## Your objective
Of all the lines below, output only those starting at the one with "Image resolution: width=1456 pixels, height=821" and ending at the one with "Task: Open the Share options for the video", both ends included, exactly as written.

══ Material for this task ══

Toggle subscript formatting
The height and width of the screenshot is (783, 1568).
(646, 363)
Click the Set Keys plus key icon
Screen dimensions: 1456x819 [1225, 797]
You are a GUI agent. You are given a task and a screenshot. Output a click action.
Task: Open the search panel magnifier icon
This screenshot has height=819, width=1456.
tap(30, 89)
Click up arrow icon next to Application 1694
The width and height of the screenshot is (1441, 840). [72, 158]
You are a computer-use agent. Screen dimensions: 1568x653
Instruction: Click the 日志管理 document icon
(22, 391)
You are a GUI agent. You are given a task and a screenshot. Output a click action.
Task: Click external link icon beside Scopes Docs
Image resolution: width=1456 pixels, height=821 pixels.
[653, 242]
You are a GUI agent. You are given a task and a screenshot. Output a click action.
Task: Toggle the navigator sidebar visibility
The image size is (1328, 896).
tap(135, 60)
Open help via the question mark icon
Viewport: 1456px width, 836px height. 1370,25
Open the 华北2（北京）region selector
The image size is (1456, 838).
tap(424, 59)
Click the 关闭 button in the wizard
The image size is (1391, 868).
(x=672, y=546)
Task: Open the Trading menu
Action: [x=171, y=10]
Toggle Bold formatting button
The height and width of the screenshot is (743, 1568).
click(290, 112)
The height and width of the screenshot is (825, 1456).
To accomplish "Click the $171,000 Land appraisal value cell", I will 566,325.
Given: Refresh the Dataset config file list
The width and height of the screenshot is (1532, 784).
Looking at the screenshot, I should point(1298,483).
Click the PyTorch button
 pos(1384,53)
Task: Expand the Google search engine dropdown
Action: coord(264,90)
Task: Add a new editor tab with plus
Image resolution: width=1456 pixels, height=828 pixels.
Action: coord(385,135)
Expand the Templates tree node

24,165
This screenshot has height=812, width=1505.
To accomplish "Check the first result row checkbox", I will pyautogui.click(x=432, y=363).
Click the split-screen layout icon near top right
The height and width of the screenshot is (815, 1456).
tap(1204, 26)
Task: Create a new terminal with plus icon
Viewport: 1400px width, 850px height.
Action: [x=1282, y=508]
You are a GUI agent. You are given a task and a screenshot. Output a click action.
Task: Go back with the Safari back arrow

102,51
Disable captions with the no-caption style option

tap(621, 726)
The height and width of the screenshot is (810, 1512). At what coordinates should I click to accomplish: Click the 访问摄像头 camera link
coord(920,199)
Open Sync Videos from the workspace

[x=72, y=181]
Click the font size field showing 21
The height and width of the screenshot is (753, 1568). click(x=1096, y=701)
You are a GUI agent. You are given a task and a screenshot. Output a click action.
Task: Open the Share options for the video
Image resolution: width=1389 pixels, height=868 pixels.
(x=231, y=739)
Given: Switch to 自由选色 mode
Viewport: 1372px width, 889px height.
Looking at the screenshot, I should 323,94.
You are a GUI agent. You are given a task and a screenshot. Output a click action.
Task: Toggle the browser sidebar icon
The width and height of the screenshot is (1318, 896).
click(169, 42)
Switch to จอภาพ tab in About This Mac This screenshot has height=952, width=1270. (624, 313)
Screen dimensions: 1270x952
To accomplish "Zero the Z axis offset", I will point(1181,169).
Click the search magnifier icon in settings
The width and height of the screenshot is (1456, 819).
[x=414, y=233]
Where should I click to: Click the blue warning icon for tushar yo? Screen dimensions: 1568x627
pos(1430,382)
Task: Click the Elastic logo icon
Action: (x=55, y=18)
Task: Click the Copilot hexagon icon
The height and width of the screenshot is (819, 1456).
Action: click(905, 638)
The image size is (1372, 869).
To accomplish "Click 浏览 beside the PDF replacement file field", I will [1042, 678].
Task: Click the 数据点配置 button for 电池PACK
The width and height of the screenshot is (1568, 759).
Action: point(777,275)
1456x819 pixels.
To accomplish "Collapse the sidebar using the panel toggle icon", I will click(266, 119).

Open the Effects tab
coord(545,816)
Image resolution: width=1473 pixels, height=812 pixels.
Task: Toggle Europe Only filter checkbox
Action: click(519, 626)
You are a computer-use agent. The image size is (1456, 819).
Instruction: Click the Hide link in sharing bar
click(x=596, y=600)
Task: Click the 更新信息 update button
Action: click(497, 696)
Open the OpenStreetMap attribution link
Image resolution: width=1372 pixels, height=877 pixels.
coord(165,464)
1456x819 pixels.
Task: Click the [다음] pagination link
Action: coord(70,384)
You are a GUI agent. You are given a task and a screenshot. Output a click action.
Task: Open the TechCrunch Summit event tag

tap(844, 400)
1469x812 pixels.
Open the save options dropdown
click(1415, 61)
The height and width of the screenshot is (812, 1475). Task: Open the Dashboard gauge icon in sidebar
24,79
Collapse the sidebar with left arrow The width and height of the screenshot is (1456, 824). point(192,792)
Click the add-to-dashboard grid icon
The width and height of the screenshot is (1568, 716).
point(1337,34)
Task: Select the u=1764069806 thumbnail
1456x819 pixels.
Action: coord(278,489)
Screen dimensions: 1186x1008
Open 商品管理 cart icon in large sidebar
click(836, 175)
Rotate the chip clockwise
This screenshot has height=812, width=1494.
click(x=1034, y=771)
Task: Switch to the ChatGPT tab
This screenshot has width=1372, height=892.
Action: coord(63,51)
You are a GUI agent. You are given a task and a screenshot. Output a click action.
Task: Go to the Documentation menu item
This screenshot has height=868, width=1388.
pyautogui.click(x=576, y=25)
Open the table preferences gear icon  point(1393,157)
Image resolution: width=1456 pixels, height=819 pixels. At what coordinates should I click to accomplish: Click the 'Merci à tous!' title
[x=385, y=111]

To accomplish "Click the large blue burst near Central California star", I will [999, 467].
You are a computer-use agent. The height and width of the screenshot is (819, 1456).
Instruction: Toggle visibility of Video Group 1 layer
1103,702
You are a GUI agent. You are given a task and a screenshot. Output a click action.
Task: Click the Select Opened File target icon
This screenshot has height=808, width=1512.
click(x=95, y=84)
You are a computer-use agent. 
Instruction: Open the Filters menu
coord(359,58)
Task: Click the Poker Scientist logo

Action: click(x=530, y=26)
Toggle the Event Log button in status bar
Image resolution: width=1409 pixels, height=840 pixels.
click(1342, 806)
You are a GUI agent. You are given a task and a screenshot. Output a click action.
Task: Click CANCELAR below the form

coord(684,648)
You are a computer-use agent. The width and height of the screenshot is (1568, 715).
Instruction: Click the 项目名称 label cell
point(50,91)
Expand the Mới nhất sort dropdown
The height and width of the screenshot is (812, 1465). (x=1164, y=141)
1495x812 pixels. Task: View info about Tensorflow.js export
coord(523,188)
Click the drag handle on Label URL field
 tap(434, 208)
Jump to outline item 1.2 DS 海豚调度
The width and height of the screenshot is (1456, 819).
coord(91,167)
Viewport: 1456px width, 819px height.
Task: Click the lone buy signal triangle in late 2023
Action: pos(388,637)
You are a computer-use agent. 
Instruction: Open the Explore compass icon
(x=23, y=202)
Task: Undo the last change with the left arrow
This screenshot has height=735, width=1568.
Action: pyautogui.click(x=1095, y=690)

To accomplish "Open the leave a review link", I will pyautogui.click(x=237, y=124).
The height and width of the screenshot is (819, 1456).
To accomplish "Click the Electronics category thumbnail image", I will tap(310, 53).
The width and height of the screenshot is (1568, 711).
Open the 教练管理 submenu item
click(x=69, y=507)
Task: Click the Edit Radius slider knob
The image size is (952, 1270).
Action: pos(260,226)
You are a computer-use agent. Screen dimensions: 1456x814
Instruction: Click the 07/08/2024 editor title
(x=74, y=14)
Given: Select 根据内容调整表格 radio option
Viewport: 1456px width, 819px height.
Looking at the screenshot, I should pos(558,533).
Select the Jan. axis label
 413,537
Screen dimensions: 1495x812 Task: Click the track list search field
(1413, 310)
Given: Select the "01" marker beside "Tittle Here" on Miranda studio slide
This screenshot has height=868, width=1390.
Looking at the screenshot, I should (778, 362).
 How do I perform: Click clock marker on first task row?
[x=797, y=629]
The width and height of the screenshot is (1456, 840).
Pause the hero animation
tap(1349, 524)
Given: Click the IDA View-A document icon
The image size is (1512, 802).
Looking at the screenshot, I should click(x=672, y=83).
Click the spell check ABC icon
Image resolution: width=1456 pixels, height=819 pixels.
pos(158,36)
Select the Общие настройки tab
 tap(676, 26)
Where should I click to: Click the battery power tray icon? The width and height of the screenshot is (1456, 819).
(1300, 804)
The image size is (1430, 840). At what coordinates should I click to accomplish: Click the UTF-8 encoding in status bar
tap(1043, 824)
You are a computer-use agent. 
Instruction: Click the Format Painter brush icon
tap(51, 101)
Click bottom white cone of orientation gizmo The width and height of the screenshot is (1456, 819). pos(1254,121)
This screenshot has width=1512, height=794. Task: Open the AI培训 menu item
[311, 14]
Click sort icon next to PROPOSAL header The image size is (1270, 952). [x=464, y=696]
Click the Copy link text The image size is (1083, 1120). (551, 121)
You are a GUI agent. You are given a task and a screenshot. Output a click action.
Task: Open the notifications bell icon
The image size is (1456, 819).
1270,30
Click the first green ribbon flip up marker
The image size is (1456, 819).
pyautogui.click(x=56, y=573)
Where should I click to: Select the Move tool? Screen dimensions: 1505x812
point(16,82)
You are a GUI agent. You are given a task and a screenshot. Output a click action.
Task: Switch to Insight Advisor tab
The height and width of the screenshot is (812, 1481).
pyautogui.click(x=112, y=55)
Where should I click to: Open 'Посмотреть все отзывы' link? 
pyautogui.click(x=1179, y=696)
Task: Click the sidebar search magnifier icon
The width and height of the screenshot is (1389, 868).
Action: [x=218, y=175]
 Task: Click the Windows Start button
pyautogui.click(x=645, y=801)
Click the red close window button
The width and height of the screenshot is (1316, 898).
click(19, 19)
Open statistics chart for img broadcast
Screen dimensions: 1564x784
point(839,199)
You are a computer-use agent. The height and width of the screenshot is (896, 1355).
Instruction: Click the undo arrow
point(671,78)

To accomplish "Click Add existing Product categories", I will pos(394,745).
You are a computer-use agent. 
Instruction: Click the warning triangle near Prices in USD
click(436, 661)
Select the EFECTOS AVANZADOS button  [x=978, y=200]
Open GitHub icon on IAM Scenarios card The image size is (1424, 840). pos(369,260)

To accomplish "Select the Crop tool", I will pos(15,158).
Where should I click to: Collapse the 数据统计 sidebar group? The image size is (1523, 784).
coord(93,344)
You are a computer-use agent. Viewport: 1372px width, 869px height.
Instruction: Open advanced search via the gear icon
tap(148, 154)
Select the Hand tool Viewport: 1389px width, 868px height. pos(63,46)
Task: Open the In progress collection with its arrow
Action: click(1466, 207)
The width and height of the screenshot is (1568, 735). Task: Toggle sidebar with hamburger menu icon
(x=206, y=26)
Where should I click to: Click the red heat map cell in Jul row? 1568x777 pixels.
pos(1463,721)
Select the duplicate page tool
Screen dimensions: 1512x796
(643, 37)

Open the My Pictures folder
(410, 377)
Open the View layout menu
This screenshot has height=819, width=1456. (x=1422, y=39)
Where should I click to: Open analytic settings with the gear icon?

═══

## Answer box
Image resolution: width=1456 pixels, height=821 pixels.
[653, 242]
You are a GUI agent. You are given a task and a screenshot. Output a click action.
Task: Toggle the navigator sidebar visibility
The image size is (1328, 896).
tap(135, 60)
Open help via the question mark icon
Viewport: 1456px width, 836px height. 1370,25
Open the 华北2（北京）region selector
The image size is (1456, 838).
tap(424, 59)
Click the 关闭 button in the wizard
The image size is (1391, 868).
(x=672, y=546)
Task: Open the Trading menu
Action: [x=171, y=10]
Toggle Bold formatting button
The height and width of the screenshot is (743, 1568).
click(290, 112)
The height and width of the screenshot is (825, 1456).
To accomplish "Click the $171,000 Land appraisal value cell", I will 566,325.
Given: Refresh the Dataset config file list
The width and height of the screenshot is (1532, 784).
Looking at the screenshot, I should point(1298,483).
Click the PyTorch button
 pos(1384,53)
Task: Expand the Google search engine dropdown
Action: coord(264,90)
Task: Add a new editor tab with plus
Image resolution: width=1456 pixels, height=828 pixels.
Action: coord(385,135)
Expand the Templates tree node

24,165
This screenshot has height=812, width=1505.
To accomplish "Check the first result row checkbox", I will pyautogui.click(x=432, y=363).
Click the split-screen layout icon near top right
The height and width of the screenshot is (815, 1456).
tap(1204, 26)
Task: Create a new terminal with plus icon
Viewport: 1400px width, 850px height.
Action: [x=1282, y=508]
You are a GUI agent. You are given a task and a screenshot. Output a click action.
Task: Go back with the Safari back arrow

102,51
Disable captions with the no-caption style option

tap(621, 726)
The height and width of the screenshot is (810, 1512). At what coordinates should I click to accomplish: Click the 访问摄像头 camera link
coord(920,199)
Open Sync Videos from the workspace

[x=72, y=181]
Click the font size field showing 21
The height and width of the screenshot is (753, 1568). click(x=1096, y=701)
You are a GUI agent. You are given a task and a screenshot. Output a click action.
Task: Open the Share options for the video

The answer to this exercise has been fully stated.